You know…a lot of times I feel like I don’t “fit in” whatever that means.  If I had to pinpoint this feeling, I would say it started in third grade when all those sacked out primary kids from another school came up to my school aka the K-5 elementary school.  I felt like I didn’t “fit in” with my old friends who were enjoying meeting all the new peeps.  Then, we move on to middle school and that was just ick.  Unfortunately, I’m not one of those fabulously cool people who don’t give a rip if they FIT IN.  Oh to be one of those!  I actually do/did care more than a little but not enough to really get in a state of teen angst over it.

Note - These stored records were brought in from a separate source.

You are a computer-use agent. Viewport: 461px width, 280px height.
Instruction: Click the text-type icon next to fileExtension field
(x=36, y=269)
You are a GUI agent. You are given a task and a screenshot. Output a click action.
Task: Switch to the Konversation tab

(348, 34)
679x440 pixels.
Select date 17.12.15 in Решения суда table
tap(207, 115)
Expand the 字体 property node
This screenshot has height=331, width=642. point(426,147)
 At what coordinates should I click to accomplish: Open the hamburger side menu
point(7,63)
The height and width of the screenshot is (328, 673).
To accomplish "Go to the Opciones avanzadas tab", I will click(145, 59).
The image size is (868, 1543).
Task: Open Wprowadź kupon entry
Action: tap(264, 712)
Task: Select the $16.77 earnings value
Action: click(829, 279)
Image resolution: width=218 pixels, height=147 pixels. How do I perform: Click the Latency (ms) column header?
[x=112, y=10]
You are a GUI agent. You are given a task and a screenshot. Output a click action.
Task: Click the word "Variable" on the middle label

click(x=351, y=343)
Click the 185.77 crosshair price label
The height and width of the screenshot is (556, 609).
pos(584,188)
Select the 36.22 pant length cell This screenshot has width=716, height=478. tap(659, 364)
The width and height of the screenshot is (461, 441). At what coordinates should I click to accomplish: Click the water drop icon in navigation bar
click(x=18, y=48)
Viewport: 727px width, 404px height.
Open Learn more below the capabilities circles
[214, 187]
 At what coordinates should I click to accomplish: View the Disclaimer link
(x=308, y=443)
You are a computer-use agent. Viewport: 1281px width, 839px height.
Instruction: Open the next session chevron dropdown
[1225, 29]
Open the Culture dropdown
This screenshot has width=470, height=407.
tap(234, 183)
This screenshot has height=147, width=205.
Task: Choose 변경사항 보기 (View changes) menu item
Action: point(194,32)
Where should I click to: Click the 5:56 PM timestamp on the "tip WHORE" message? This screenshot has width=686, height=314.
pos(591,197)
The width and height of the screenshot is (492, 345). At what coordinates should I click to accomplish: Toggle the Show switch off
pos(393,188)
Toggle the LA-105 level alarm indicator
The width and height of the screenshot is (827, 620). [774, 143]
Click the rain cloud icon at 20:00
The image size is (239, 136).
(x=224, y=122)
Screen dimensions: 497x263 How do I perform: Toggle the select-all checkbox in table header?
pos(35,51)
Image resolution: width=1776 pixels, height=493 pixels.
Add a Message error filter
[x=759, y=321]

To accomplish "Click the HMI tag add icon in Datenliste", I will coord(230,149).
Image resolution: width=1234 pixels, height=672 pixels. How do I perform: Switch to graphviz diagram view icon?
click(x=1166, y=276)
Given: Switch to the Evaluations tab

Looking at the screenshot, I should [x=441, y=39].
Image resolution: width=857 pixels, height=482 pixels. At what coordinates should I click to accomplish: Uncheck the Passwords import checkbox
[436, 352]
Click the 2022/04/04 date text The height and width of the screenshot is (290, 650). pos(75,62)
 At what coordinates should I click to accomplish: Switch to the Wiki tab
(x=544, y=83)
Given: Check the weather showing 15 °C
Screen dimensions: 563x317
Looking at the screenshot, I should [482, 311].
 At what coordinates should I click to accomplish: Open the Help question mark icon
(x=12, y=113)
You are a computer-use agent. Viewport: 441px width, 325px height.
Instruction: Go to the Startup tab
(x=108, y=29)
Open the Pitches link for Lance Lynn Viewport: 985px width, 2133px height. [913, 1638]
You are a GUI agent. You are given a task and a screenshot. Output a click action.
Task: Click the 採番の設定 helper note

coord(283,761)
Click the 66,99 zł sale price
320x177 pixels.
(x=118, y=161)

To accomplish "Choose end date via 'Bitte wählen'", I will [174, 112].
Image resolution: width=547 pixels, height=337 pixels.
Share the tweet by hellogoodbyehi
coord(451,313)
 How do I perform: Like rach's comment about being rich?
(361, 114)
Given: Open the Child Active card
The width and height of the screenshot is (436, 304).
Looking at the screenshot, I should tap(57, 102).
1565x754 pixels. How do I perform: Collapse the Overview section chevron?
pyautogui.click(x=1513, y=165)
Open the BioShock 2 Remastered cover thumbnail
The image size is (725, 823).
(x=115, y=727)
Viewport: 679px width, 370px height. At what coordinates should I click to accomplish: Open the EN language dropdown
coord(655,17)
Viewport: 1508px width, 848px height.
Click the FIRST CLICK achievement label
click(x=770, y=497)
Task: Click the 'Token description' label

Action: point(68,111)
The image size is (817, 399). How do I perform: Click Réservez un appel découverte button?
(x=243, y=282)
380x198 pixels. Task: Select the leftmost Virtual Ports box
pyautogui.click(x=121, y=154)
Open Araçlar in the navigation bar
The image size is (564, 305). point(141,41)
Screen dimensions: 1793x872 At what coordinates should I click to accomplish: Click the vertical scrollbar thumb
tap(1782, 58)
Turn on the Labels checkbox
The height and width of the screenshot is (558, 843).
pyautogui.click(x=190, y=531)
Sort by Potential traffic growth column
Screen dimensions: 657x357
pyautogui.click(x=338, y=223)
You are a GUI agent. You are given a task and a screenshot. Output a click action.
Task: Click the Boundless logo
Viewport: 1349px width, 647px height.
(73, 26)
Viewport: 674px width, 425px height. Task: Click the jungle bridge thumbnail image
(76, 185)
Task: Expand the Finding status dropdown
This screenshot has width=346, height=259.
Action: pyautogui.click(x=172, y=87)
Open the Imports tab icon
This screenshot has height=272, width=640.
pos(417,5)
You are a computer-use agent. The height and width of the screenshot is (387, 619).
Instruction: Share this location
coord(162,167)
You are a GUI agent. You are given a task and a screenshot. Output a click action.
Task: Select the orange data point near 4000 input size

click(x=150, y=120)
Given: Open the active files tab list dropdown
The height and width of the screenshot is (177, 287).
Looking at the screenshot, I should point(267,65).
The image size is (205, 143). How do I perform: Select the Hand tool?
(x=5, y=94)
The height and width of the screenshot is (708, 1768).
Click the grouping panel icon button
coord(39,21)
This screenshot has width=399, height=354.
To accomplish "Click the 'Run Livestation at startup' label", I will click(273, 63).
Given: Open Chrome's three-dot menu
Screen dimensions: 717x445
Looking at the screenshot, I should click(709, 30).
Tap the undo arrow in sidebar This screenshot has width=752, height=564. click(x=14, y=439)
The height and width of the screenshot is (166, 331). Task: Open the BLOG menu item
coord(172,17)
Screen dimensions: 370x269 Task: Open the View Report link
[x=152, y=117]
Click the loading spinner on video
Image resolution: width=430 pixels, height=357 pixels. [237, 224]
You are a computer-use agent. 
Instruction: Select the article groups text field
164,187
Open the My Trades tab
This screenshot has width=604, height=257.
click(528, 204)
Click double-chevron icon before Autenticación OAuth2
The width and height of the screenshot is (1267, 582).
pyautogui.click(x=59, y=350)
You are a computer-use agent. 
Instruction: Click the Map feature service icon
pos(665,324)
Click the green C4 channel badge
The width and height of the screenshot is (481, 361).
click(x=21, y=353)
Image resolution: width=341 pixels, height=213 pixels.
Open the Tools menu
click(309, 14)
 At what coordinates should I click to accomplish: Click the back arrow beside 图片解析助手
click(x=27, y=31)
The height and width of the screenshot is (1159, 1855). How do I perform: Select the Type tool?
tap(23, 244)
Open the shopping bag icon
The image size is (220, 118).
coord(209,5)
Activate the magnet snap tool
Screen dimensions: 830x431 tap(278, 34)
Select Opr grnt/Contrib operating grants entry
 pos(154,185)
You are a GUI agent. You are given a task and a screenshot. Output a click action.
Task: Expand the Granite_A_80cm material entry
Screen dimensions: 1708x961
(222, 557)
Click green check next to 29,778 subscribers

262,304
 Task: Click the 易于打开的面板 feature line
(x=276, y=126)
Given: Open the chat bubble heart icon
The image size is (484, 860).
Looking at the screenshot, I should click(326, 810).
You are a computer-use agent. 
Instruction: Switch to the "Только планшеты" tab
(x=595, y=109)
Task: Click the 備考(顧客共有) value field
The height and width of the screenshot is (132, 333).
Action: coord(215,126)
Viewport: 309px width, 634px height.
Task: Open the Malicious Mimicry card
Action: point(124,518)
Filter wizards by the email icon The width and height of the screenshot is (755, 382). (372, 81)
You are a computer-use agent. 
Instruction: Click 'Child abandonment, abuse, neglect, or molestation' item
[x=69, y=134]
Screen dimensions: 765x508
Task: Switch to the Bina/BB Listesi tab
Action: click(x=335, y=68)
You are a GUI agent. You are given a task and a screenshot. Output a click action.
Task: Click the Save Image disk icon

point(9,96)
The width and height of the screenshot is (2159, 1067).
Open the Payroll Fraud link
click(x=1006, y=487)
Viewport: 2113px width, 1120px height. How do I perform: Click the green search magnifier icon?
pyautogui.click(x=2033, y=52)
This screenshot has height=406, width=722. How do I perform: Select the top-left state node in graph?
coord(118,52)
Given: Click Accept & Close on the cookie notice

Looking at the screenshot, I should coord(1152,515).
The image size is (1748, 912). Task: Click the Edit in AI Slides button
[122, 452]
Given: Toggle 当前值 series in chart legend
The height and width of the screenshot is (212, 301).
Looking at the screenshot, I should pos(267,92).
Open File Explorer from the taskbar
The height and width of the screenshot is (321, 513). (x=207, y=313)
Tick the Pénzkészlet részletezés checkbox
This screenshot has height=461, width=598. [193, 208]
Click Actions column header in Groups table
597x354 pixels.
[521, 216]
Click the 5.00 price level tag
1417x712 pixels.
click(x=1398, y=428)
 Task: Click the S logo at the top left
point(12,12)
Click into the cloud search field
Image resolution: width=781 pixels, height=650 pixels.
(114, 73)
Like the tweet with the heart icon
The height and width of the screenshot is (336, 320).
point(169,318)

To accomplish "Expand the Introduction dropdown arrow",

As I’ve gotten older, okay, let’s not lie…this probably took until about adulthood.  You know, the adulthood where you pay your own bills and move in with boyfriend, that kind.  I really *started* to be okay with me.

Here’s ten truths…

1.  I dread social situations.  Therein may lie my fitting in problem, huh?  Recently, I was talking with a neighbor and sweating buckets.  Now, it was 90ish degrees outside, but I was standing there.  We were talking.  She was nice.  There was no need to freak out.  She wasn’t asking questions that I was incapable of answering.  It was more like, “Now, where do you work?  Are you finished with all the house painting?”  Easy yes or no’s like that.

2.  I eat weird stuff all the time and love it.  Like tonight for instance – I had canned salmon with capers, olives, rosemary, mayo, yogurt, and a hot sauce type thing on 1/2 a hot dog roll (toasted). Bi-zarre.

3.  I hate doing my hair.  I wish that a shaved head could work for me.  I have this fear that I am too tall for a short do.  Natalie Portman did rock it in V for Vendetta.  Same name, same hair?

4.  I hate having bad food out.  I will pitch a fit about going to a yuck restaurant including any fast food with only slight exceptions for Chik-fil-a and Subway.  Now, weird slightly not good food at home is A OK.

5.  I love a list, a schedule, a planner…and I keep multiple calendars going.

6.  I imagine a target on the back of any person in front of me while running, sinister!

7.  I didn’t like kids prior to becoming a teacher – sort of a cart-before-the-horse thing.

8.  I eat some type of “dessert” after both lunch and dinner (sweet cereal counts!  but so does chocolate!)

9.  I hate cocktail receptions.  I mean, where is the food?  Why isn’t there a meal?  Can we sit?  No, there is no sitting.  I mean, what the????

10.  I could take or leave flowers.  Isn’t that weird?  They’re nice and everything, but I don’t want to garden.  Truthfully, I don’t even really think about putting them in the house when they’re sprouting up outside.

People, including me, are all weird in their own way.  I think the trick is to just get over your own weirdness and stop being so self-conscious about it.  That’s my goal anyway.